Step 3: Balancing the equation

CH4 (g) + O2 (g) → CO2 (g) + H2O (g)

On the left side we have 4x H (in CH4), on the right side we have 2x H (in H2O). To balance the amount H on both sides, we have to multiply H2O by 2.

CH4 (g) + O2 (g) → CO2 (g) + 2H2O (g)

On the left side we have 2x O (in O2), on the right side we have 4x O (2x in CO2 and 2x in 2H2O). To balance the amount of O on both sides, we have to multiply O2 on the left side, by 2. Now the equation is balanced.
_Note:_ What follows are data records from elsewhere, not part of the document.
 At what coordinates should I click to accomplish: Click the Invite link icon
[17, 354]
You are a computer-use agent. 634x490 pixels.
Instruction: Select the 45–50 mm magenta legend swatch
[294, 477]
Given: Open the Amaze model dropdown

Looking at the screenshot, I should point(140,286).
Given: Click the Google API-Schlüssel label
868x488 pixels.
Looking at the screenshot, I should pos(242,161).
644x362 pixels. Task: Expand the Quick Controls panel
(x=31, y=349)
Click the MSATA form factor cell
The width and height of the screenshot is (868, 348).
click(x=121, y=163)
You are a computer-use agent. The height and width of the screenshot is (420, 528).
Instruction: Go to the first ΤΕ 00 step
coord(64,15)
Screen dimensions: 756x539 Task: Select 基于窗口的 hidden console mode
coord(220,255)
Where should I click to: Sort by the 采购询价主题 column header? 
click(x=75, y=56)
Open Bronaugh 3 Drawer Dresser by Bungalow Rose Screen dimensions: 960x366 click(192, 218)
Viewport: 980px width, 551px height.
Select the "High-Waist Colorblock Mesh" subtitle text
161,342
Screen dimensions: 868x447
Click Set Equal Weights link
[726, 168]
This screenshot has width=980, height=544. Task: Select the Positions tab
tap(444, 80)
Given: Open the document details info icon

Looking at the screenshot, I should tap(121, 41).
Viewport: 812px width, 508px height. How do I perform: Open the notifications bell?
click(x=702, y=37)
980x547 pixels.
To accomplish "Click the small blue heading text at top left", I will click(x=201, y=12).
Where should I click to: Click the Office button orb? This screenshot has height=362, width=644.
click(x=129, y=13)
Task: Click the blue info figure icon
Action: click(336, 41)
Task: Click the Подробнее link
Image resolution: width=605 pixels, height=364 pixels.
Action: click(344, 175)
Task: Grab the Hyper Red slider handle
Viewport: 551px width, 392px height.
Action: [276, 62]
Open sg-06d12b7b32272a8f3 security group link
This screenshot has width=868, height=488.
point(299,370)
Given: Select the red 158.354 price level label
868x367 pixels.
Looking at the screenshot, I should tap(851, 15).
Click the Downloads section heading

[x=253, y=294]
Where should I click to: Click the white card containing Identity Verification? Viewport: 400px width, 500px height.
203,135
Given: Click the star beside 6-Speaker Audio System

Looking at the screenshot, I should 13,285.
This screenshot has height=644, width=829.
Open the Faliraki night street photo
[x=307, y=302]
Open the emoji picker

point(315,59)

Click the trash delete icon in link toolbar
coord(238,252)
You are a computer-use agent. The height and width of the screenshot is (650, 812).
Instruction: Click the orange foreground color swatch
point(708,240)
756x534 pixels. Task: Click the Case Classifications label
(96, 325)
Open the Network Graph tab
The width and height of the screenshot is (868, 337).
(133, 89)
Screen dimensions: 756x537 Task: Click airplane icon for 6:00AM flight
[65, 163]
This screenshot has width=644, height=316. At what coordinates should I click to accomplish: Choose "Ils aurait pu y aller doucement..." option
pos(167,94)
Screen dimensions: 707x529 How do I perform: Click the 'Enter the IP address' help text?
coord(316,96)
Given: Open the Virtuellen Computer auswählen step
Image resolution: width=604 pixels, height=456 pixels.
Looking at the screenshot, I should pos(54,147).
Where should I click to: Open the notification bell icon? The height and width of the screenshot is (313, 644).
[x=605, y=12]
CH4 (g) + 2O2 (g) → CO2 (g) + 2H2O (g)

CH₄ (g) + 2O₂ (g) - --> 1CO₂ (g) + 2H₂O (g)

Explanation:

any combustion of a hydrocarbon equation is in form:

CₓHₐ (g) + BO₂ (g) - --> YCO₂ (g) + ZH₂O (g), where x, a, b, y, z are all whole number positive integers

there will be 1 CO₂ to 2 H₂O, since there is 1 C to 4 H in CH₄; it is not 1:4 since 2 H is needed in H₂O

CH₄ (g) + _O₂ (g) - --> 1CO₂ + 2H₂O

there is 4 total O on products side, which can make 2O₂

CH₄ (g) + 2O₂ (g) - --> 1CO₂ (g) + 2H₂O (g)